The flip side here is the individual obsession with punctuality, but then not planning appropriately to achieve this without turning the daily commute into an esoteric Olympic event.

Every morning and every evening, a phalanx of shoulder bag toting salary-men and office ladies go streaming by at a gallop and then smashing into the already max capacity train cars, forcing their way into the death-trap-to-be, all in the name of punctuality. “I WILL NOT miss the 7:56 Express! Will Not!”
Although I have deliberately scheduled my life in a way to avoid these times, I still see it, and it never ceases to make my blood boil with the desire to flick a leg out into the path of the galloping herd and watch a dozen worker bees tumble.
Just wake up fifteen minutes early and all the sprinting is avoided. Or, even better, don’t worry about being two minutes late.
9) They don’t Change for the Sake of Change
America is obsessed with the new. If it isn’t new, it doesn’t matter. Actor Denzel Washington feeling-raped some reporter on some red carpet lecturing her about how nobody cares what’s true, only what’s new and being the first one to say it out loud. It isn’t just the news. Old buildings, old people and old values; America wants it new and it wants it now. On one hand this can be awesome and give us things like Twitter, but on the other hand, it can be tiresome and ridiculous, and give us things like…Twitter.
Japan is never in too much of a rush to replace the old.
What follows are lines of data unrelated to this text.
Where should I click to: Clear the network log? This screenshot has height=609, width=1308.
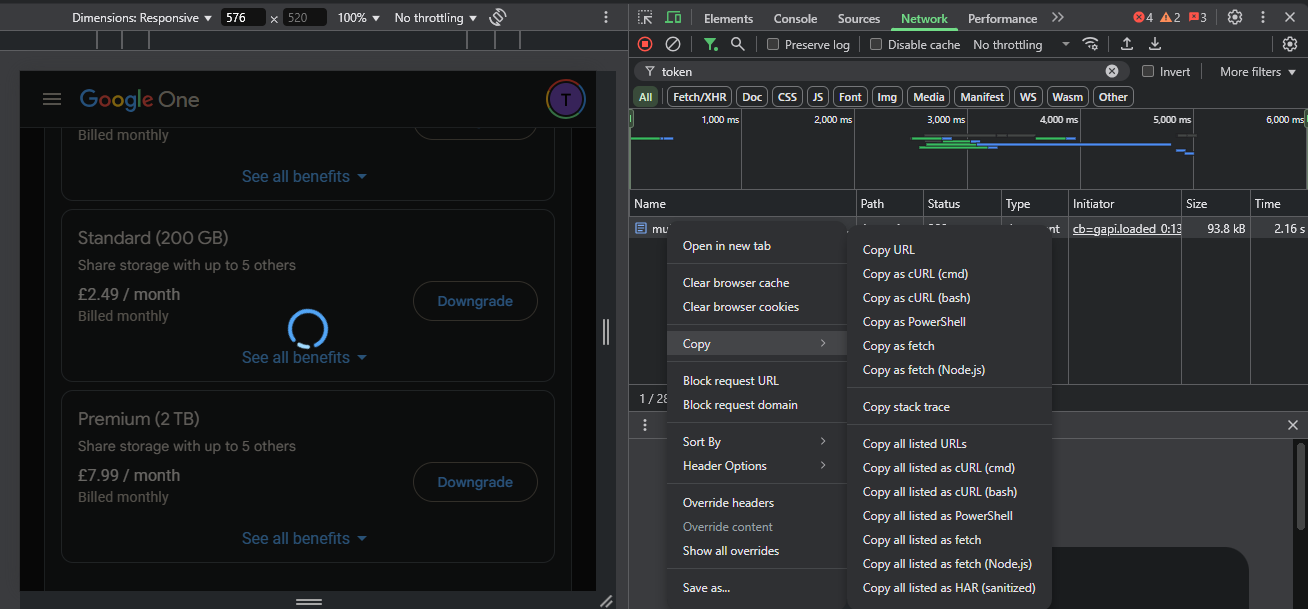coord(673,44)
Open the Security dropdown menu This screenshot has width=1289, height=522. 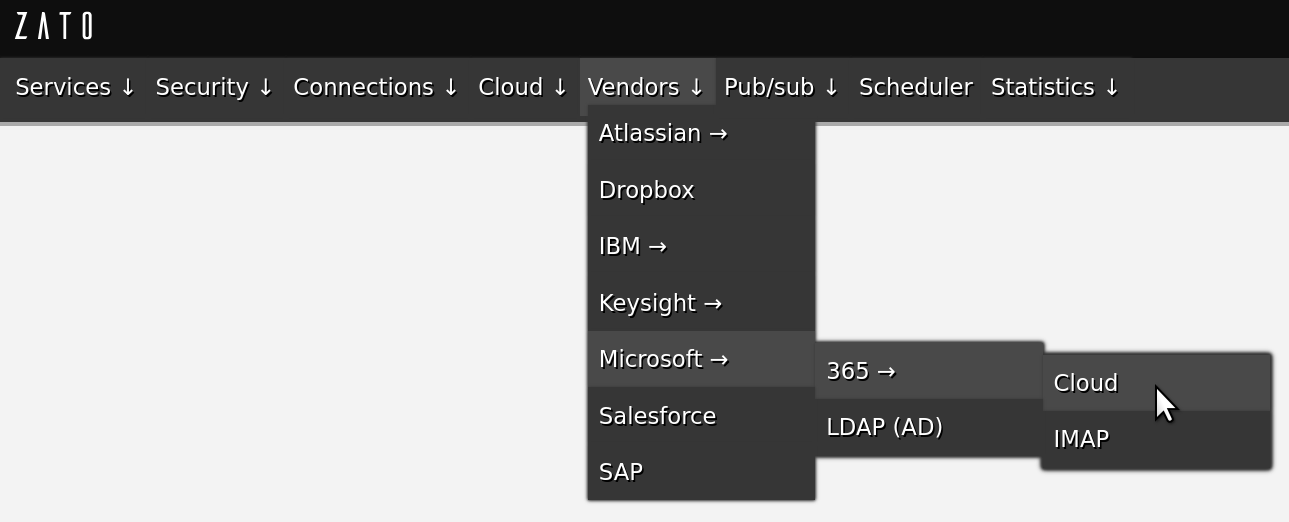214,88
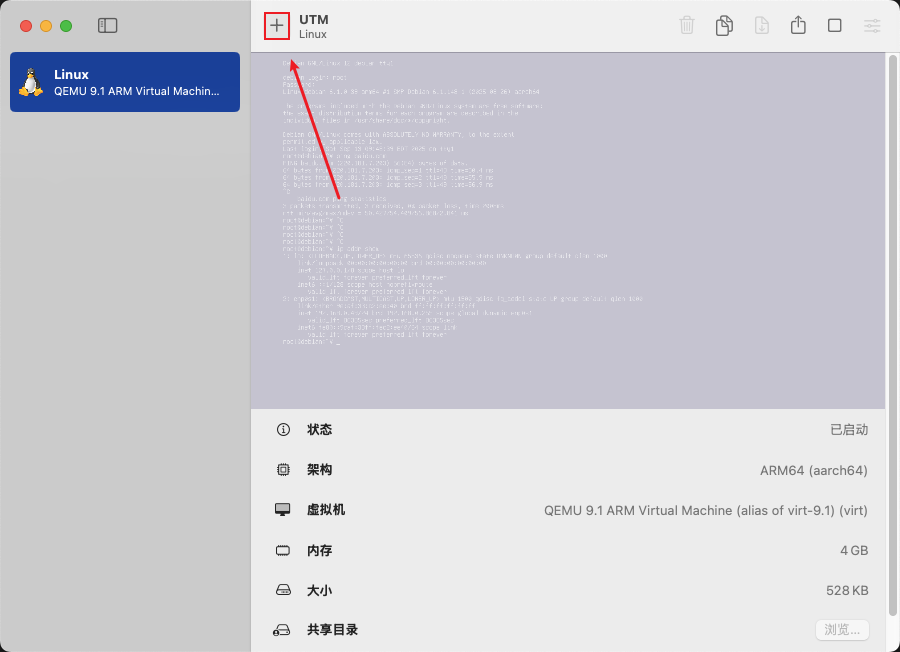Toggle the sidebar visibility icon
This screenshot has width=900, height=652.
[x=107, y=25]
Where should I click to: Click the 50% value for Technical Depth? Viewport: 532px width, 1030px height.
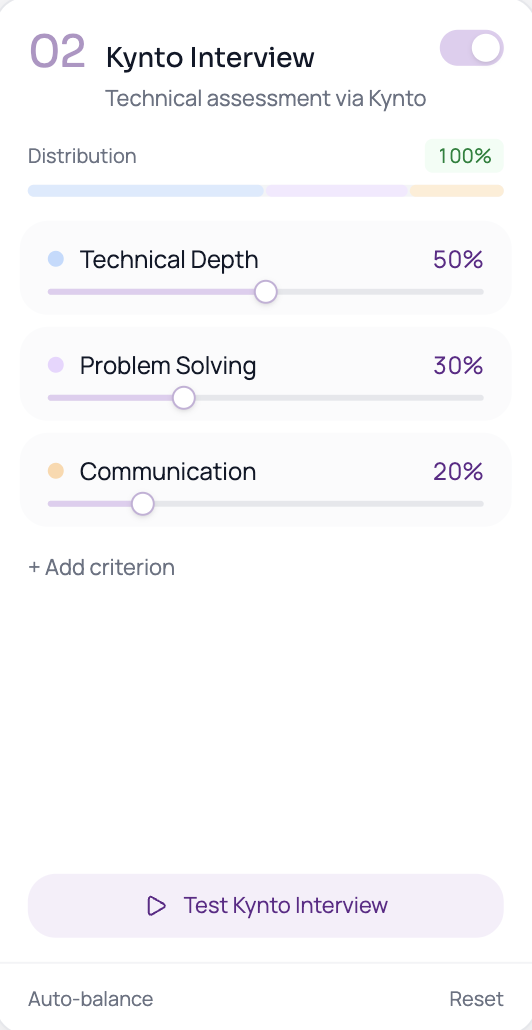(x=458, y=259)
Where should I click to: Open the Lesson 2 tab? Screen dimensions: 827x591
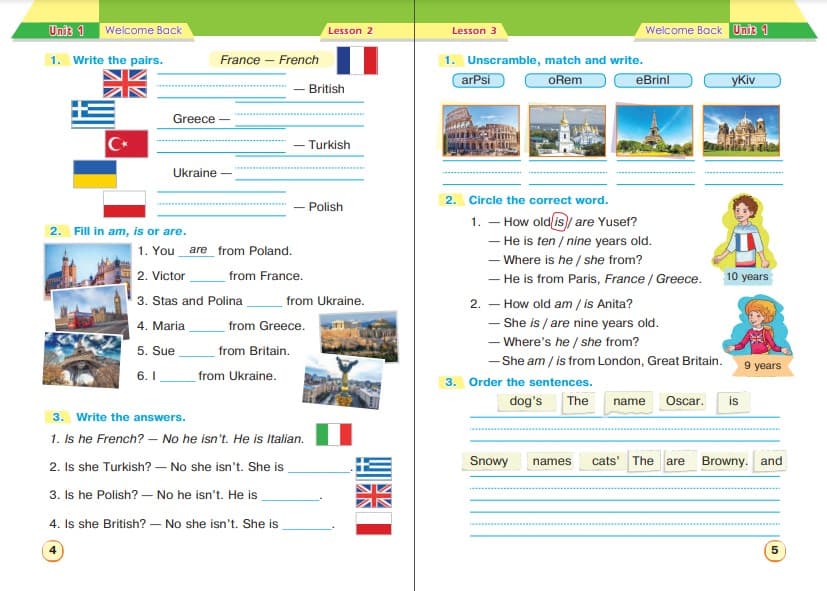point(350,31)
With over 4,000 years of history, why should it be?

The problem here is when the non-desire to change is actually making life far more cumbersome and ridiculous. The old Japanese business model is today, a failure. The refusal to try new things saw Japan go from the world leader in cellular technology to the backward, laughing-stock seemingly over night. Even when the signs are painfully clear, Japanese companies are unable to make the decision to cut loses and walk away. It isn’t just business either. Japanese education is hurting because it’s unable to change.
Americans throw the baby out with the bath water but the Japanese all pile in together and soak in that tepid old sludge because “Shouganai“.
8) They are Obsessive about their Obsessions
I’ve known so many Japanese who became highly proficient at their “hobbies” to the point of being near masters at whatever it is they are into. If a “hobby” is adopted, it’s almost without exception taken seriously, with years of practice and months of salary spent on equipment and training. Rarely is something taken on in a half-assed manner. This is why if I ask a Japanese person “What are your hobbies?” Instead of the typical “I listen to music, I cook sometimes, I like movies, I workout occasionally and I used to snowboard.” The Japanese response is something like “I do baking.” This means ” I am a school trained French pastry chef, I simply work at a company to fund this life long passion.”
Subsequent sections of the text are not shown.